Instruction — Reproduce the lines of the records verbatim, from the line containing "The height and width of the screenshot is (1026, 1920)." through the line containing "I want to click on send", including both of those lines.

+++ Material for the task +++

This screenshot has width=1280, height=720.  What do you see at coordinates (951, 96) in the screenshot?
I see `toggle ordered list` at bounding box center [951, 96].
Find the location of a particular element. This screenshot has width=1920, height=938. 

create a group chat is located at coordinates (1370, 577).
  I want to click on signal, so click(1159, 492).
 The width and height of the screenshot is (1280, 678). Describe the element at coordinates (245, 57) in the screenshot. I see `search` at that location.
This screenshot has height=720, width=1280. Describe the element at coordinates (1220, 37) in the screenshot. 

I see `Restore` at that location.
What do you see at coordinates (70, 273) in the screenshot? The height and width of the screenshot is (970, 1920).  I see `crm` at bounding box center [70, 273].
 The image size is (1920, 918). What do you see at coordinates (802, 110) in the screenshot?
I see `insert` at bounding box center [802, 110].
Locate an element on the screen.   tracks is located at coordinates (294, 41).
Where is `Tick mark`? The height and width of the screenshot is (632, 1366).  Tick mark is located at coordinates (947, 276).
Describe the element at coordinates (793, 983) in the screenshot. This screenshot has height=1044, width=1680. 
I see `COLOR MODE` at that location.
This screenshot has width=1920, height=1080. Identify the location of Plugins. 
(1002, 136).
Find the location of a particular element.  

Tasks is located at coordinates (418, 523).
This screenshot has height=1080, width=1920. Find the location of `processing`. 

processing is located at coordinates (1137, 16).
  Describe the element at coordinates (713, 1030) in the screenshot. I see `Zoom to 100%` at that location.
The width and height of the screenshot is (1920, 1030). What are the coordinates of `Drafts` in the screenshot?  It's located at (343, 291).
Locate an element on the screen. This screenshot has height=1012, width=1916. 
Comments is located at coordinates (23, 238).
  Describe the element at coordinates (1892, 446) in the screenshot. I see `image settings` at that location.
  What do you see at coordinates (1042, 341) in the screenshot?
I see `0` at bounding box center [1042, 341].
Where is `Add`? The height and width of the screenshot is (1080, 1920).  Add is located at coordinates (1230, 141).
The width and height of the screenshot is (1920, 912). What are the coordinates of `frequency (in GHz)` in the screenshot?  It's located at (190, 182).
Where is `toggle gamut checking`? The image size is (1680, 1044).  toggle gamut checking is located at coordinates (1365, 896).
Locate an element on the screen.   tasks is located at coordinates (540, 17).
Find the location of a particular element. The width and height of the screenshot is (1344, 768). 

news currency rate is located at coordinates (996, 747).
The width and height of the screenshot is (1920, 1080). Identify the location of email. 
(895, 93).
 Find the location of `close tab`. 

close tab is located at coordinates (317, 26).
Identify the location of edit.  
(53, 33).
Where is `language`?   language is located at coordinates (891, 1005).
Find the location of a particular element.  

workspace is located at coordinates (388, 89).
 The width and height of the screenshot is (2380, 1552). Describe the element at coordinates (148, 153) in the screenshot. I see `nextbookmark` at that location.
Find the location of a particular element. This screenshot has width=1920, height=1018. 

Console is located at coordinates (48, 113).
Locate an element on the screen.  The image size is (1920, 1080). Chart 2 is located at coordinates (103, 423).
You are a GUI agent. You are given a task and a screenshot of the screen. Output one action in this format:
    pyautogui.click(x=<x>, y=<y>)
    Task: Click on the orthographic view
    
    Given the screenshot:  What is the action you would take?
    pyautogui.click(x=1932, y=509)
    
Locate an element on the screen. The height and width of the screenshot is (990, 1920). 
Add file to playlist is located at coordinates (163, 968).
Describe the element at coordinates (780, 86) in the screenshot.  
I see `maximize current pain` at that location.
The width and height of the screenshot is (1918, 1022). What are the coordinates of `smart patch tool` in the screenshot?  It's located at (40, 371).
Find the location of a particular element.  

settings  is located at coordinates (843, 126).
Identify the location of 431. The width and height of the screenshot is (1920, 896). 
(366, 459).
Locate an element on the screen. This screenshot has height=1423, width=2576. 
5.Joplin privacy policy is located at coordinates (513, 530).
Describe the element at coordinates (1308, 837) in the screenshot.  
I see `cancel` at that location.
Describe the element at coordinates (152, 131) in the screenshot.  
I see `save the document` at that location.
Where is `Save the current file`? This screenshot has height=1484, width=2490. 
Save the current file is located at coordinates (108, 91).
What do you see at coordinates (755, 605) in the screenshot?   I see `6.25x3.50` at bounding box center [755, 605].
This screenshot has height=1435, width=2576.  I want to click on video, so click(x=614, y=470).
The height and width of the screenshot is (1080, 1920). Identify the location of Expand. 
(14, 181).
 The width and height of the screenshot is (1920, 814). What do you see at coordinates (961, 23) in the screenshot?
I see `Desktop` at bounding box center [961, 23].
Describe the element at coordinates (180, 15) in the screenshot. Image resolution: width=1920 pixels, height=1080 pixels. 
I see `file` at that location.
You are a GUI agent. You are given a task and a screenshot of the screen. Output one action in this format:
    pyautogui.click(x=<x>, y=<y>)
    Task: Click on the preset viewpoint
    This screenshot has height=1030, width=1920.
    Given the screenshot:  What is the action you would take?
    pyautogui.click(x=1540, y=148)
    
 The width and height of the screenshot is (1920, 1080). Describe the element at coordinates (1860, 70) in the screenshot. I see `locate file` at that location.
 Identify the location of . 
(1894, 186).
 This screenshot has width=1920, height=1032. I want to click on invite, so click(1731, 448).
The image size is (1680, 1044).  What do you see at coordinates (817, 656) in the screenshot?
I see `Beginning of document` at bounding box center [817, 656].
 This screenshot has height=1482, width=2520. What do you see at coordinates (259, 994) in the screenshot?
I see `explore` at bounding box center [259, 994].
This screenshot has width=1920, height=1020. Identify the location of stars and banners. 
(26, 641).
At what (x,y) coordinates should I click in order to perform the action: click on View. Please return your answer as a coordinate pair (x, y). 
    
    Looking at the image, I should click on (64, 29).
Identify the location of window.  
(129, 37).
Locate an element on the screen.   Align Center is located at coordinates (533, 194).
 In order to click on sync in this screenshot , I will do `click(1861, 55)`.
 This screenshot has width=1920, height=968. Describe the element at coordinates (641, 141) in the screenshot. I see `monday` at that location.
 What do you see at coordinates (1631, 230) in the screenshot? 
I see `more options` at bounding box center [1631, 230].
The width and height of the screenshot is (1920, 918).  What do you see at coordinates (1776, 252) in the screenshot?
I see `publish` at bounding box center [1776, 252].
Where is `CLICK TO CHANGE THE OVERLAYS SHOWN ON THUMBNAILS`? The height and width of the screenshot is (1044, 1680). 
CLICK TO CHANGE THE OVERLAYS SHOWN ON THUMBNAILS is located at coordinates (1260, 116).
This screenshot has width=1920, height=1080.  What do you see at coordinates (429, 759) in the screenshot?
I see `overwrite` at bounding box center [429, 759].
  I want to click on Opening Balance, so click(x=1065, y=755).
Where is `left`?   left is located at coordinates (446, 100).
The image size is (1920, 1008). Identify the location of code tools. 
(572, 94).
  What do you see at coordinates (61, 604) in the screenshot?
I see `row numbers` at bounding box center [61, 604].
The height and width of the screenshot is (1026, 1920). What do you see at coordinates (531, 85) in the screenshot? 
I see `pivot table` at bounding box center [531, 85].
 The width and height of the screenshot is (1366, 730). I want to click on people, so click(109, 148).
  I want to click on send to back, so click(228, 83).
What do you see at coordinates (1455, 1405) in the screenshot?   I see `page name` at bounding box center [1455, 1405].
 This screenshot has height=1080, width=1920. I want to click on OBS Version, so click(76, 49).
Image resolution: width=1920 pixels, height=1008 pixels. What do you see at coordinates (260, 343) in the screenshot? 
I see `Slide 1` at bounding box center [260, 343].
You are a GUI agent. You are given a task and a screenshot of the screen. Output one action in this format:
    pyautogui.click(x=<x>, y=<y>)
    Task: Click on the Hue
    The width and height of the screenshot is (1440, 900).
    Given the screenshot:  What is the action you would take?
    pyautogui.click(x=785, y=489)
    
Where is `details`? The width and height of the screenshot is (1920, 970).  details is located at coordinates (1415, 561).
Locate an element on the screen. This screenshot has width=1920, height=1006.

+++

Written answer —
The height and width of the screenshot is (1026, 1920). What do you see at coordinates (531, 85) in the screenshot? 
I see `pivot table` at bounding box center [531, 85].
 The width and height of the screenshot is (1366, 730). I want to click on people, so click(109, 148).
  I want to click on send to back, so click(228, 83).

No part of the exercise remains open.